Васильев искоса, подозрительно посмотрел на меня. Я потом от него узнал, как он боялся каждого пассажира.
— Посадил я одного, — рассказывал он потом, — уже высоко поднялись, а он вдруг от испуга схватил меня за руки, и мы едва не погибли.
Я заметил, что руки Васильева, державшие руль, дрожат от волнения. Это меня немного встревожило. «Значит, боится», подумал я. Я вдруг вспомнил все уговоры товарищей, все катастрофы, что были с летчиками до этого времени. Мне стало страшновато. Но раздумывать было некогда.
Места в аэроплане было так мало, что я грудью плотно прислонился к спине Васильева, а мои ноги вытянулись вдоль его ног, — так ребята катаются зимой на ледянках. Широкими ремнями меня привязали к сидению, — ремень по ногам, ремень вокруг талии.
— Шляпу снимите: все равно ветер сорвет, — сказал механик.
— Ничего, я ее поплотнее надвину, — ответил я.
Механик, улыбаясь, отошел. Васильев надел кожаную каску со стеклами и стал похож на водолаза. Механик подошел к пропеллеру, взялся за лопасти. Четверо рабочих держали аэроплан за крылья.
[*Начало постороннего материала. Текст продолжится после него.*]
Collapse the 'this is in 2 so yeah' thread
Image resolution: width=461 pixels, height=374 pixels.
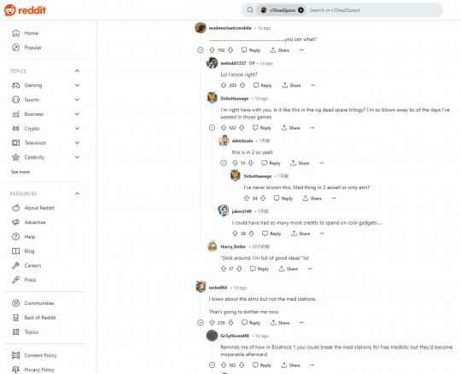coord(224,163)
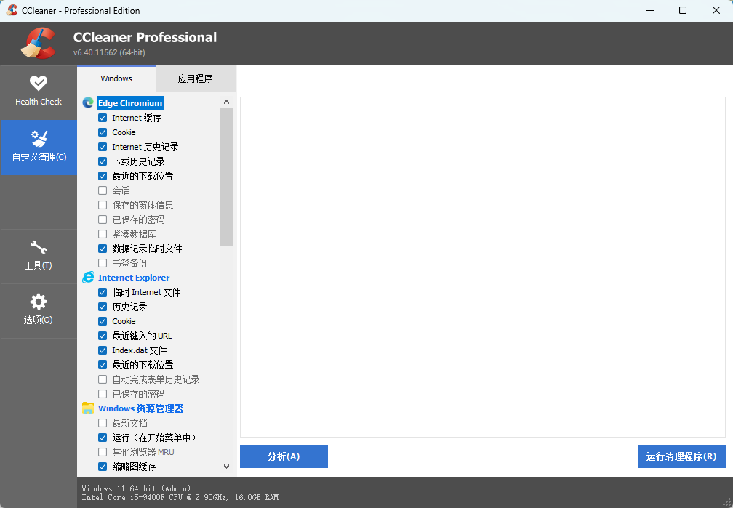Disable Cookie under Internet Explorer
The width and height of the screenshot is (733, 508).
point(102,320)
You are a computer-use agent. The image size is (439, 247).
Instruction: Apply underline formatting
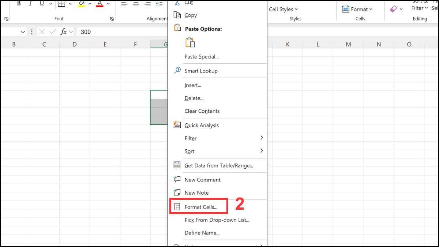click(41, 4)
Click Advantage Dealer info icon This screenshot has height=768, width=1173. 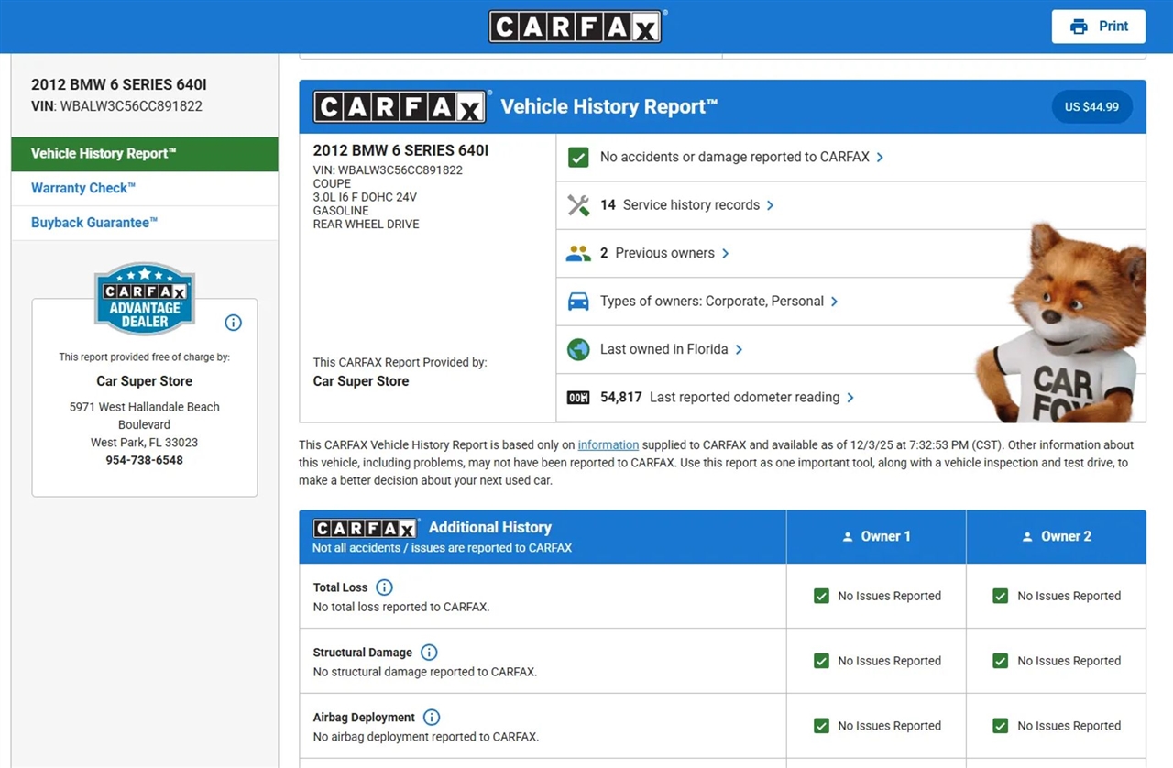[x=233, y=323]
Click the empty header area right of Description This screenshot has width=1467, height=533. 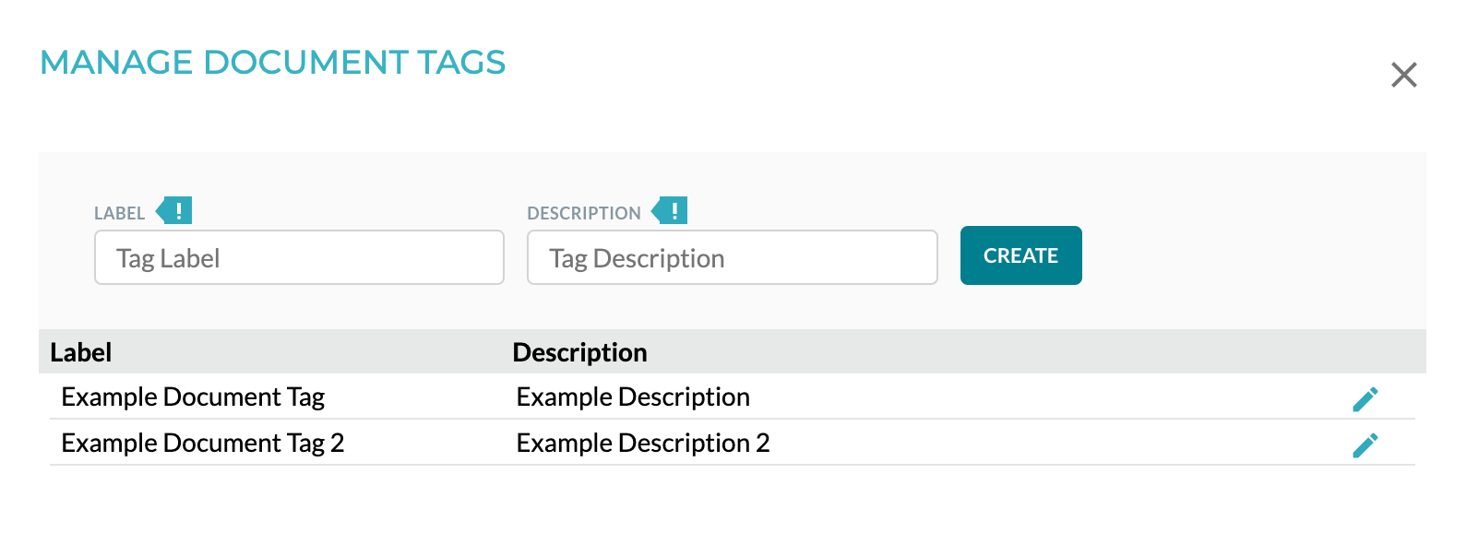(1015, 352)
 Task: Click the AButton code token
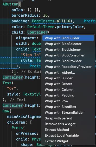click(x=10, y=4)
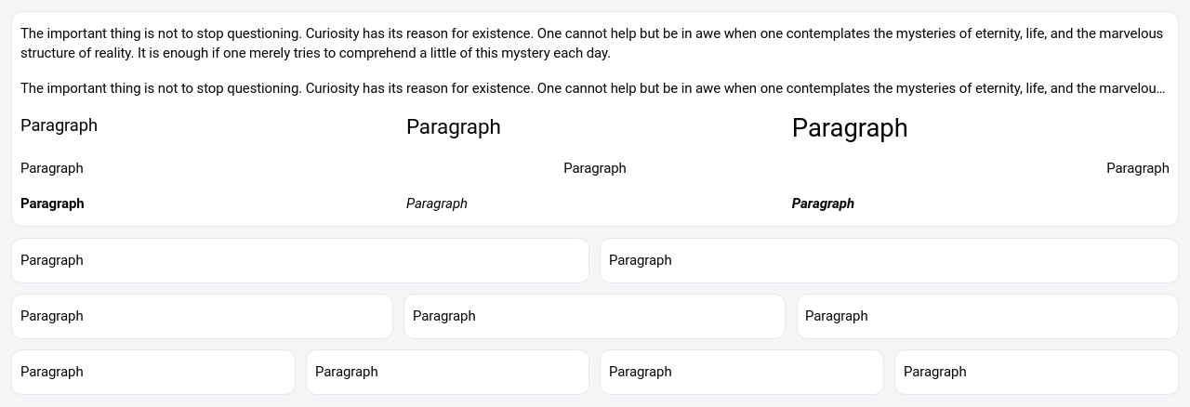Click the left-aligned Paragraph in the alignment row
The height and width of the screenshot is (407, 1190).
[52, 168]
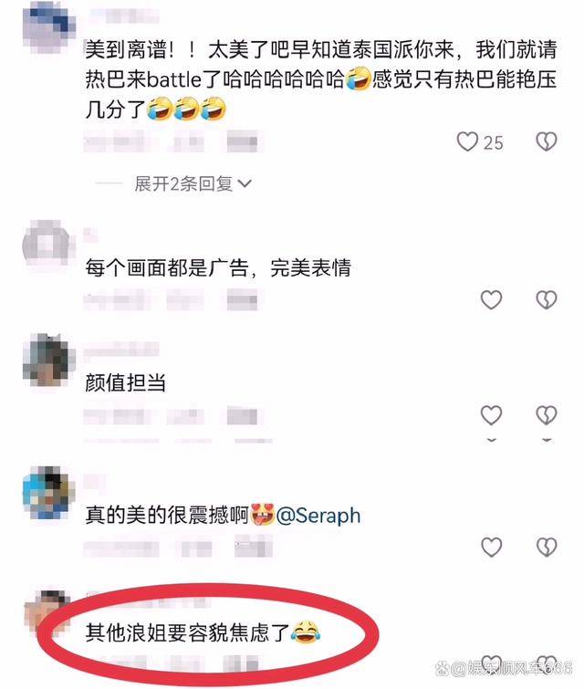Like the 真的美的很震撼啊 comment
Viewport: 584px width, 689px height.
coord(491,547)
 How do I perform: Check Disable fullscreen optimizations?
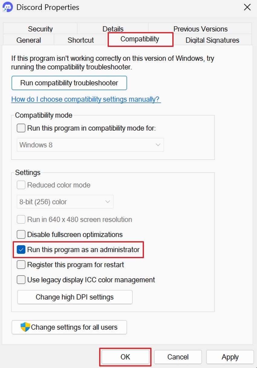(21, 234)
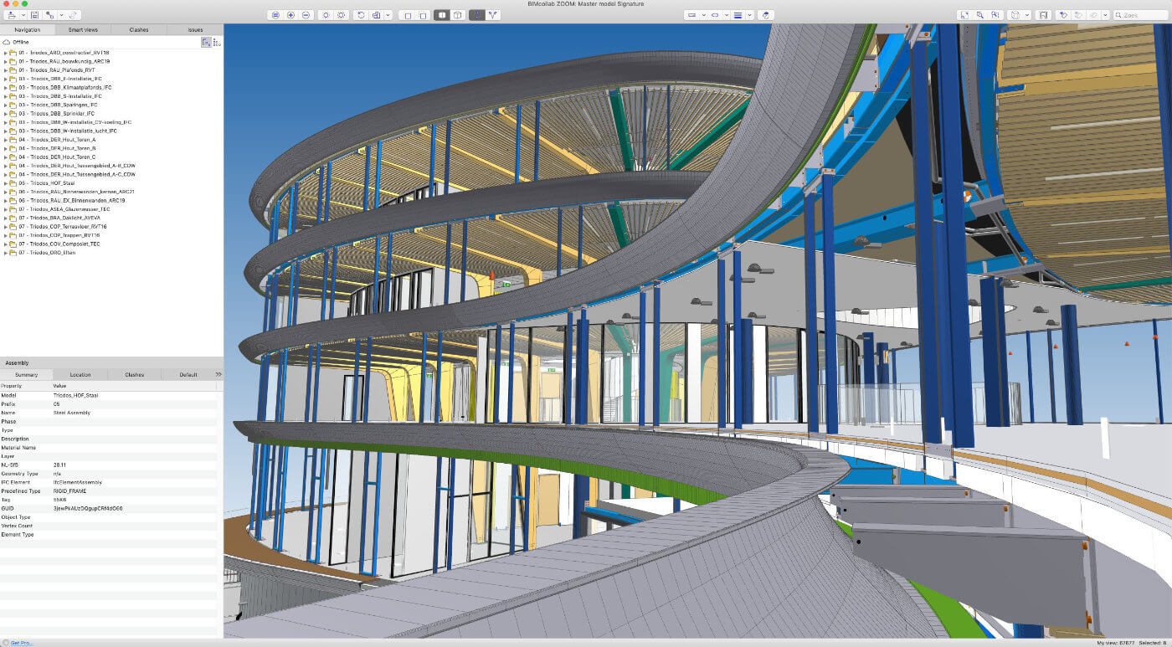Viewport: 1172px width, 647px height.
Task: Expand the 05 - Triodos_HOF_Staal tree node
Action: (5, 183)
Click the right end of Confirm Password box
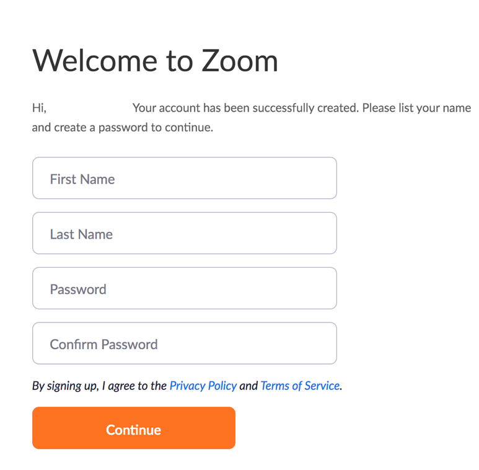479x470 pixels. pyautogui.click(x=322, y=344)
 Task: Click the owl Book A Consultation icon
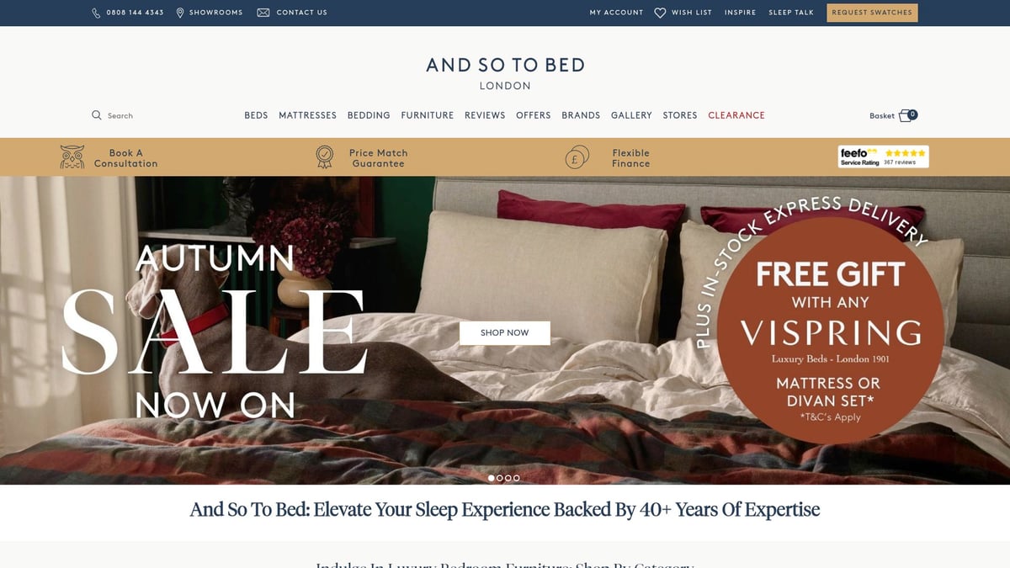[72, 157]
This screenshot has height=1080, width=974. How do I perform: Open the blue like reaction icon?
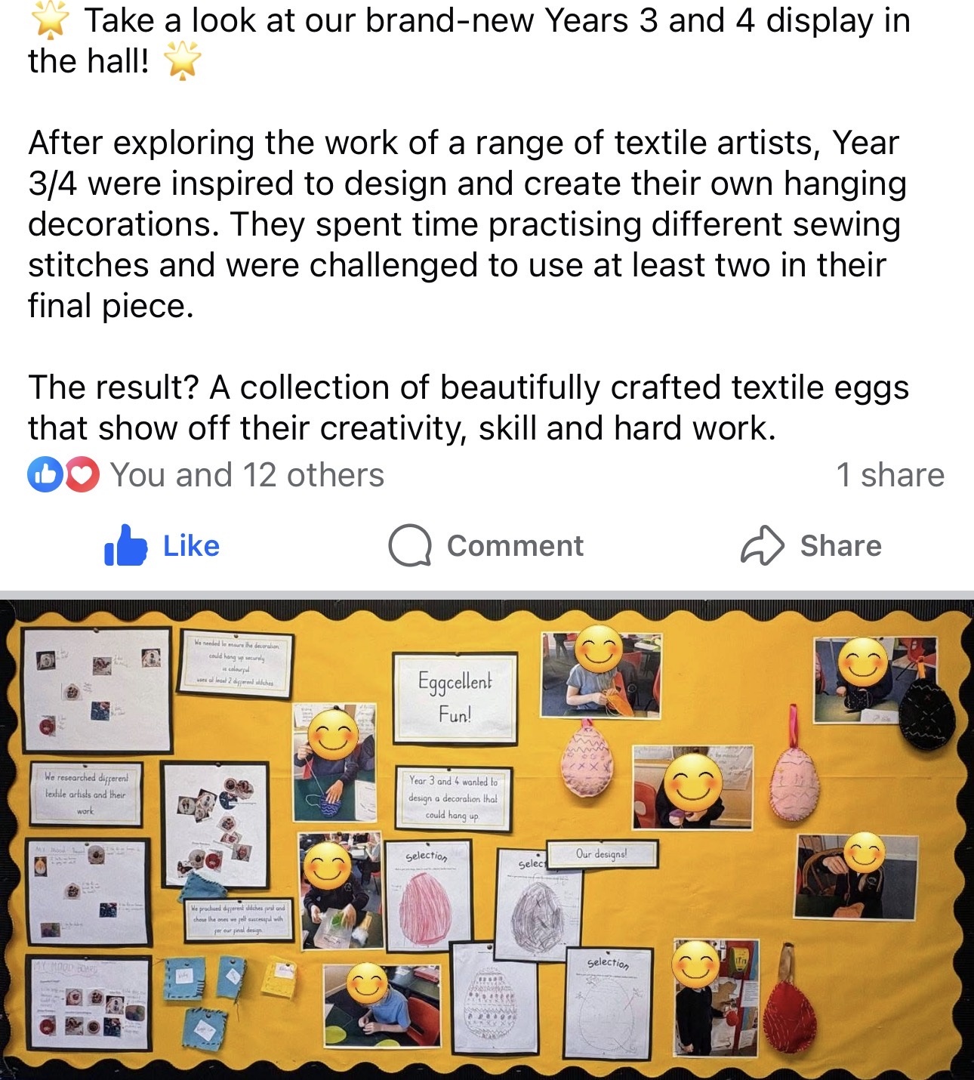45,475
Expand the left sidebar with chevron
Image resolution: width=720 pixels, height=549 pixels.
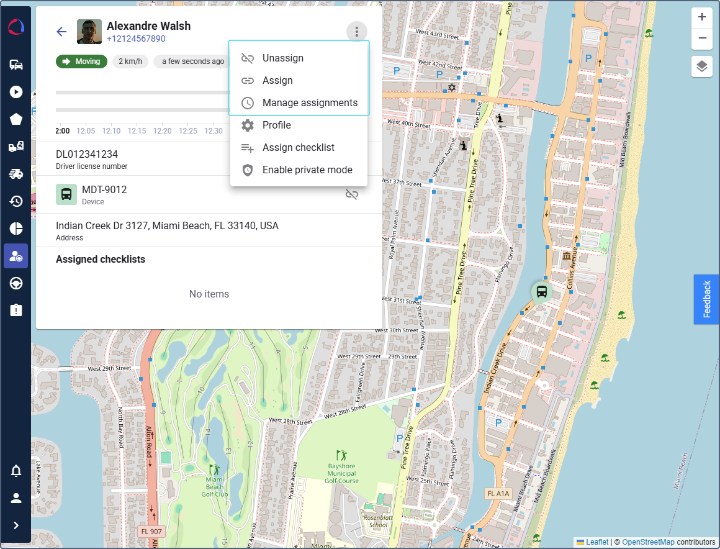[16, 525]
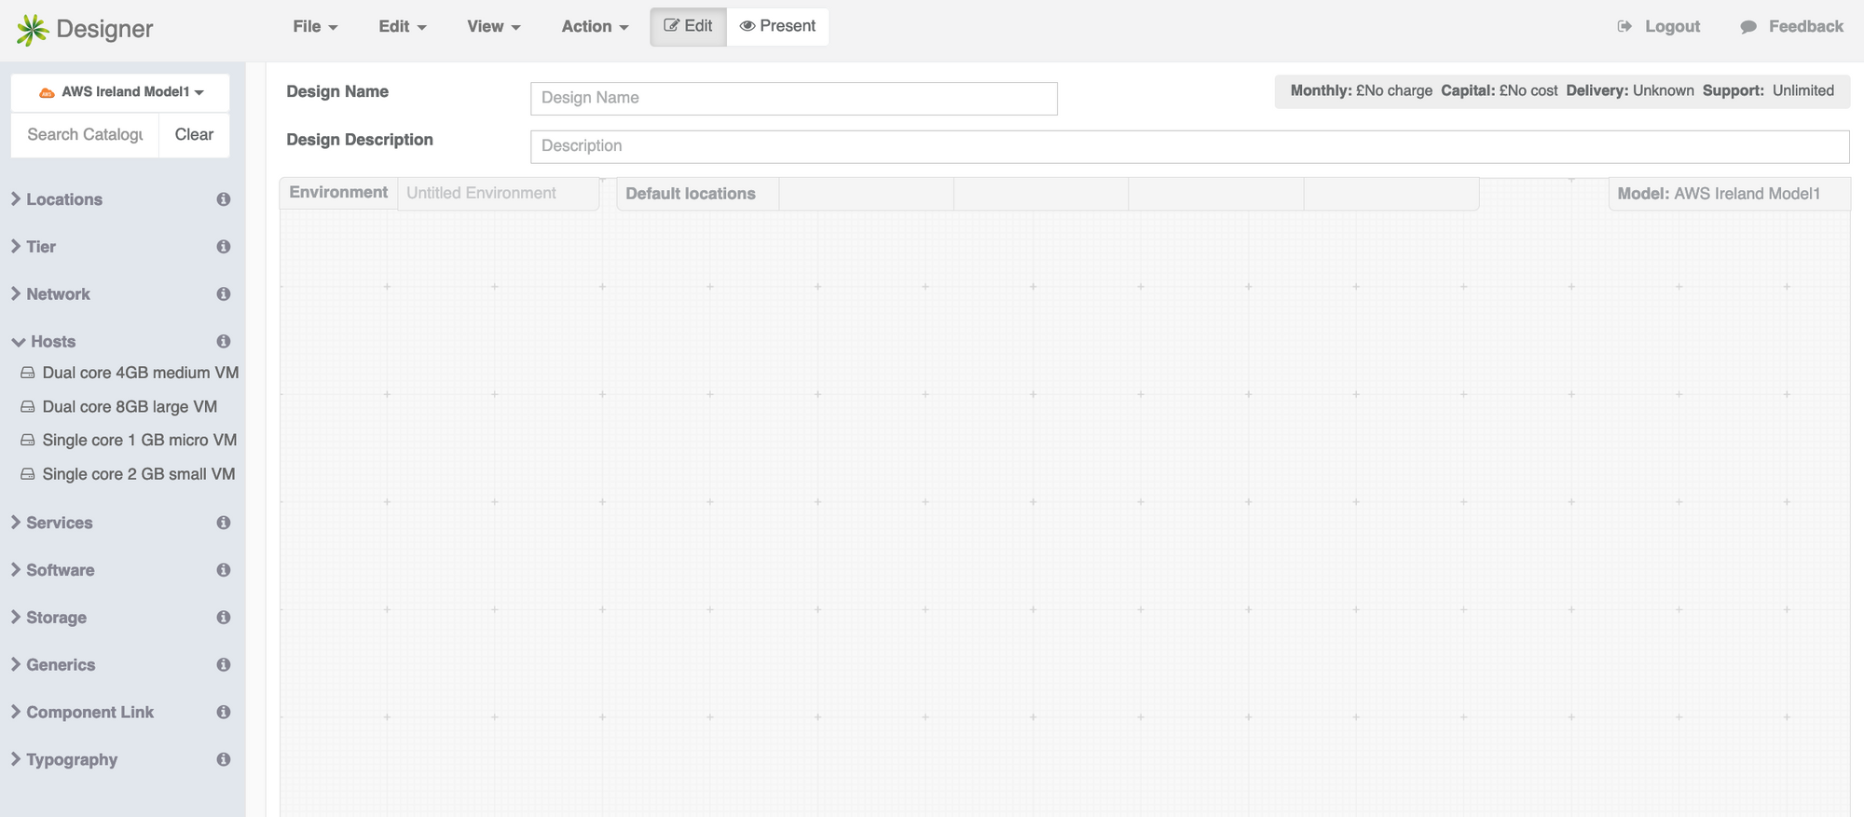Viewport: 1864px width, 817px height.
Task: Switch to Edit mode toggle
Action: coord(688,26)
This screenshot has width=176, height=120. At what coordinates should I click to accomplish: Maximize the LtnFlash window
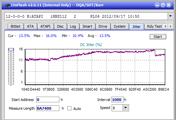pos(163,5)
— Контакт! — крикнул механик.
— Есть контакт! — откликнулся Васильев.
Механик резко повернул пропеллер. Мотор вдруг заработал, пропеллер с ужасающей быстротой завертелся, хлынул ветер, и моя шляпа улетела далеко прочь. Весь аппарат дрожал. Я прижался плотнее к Васильеву. Он поднял руку, рабочие отпустили крылья, и аппарат покатился по дорожке. Трибуны, толпа быстро понеслись назад. Я ждал момента, когда мы оторвемся от земли. Мне казалось, я замечу. Но вдруг трибуны, забор, толпа поплыли книзу. Мы оторвались от земли, а я не мог этого заметить — так мягко и плавно поднялся аппарат в воздух. Я увидел площади, дома, улицы — под собой.
Это был момент, какого, кажется, не забудешь во всю жизнь. Необычайный восторг охватил меня. Вот я на ковре-самолете!
Мы поднимались все выше и выше. Весь город был под нами, как гигантский раскрашенный план. Дон вьется синей лентой. Задонские степи широко зеленеют и уходят вдаль. Села и станицы — Аксай, Батайск, Елизаветинская, Гниловская — с их белыми домами казались игрушечными. Вдали с одной стороны город Азов и море, а с другой — Новочеркасск, до которого от Ростова целых сорок километров.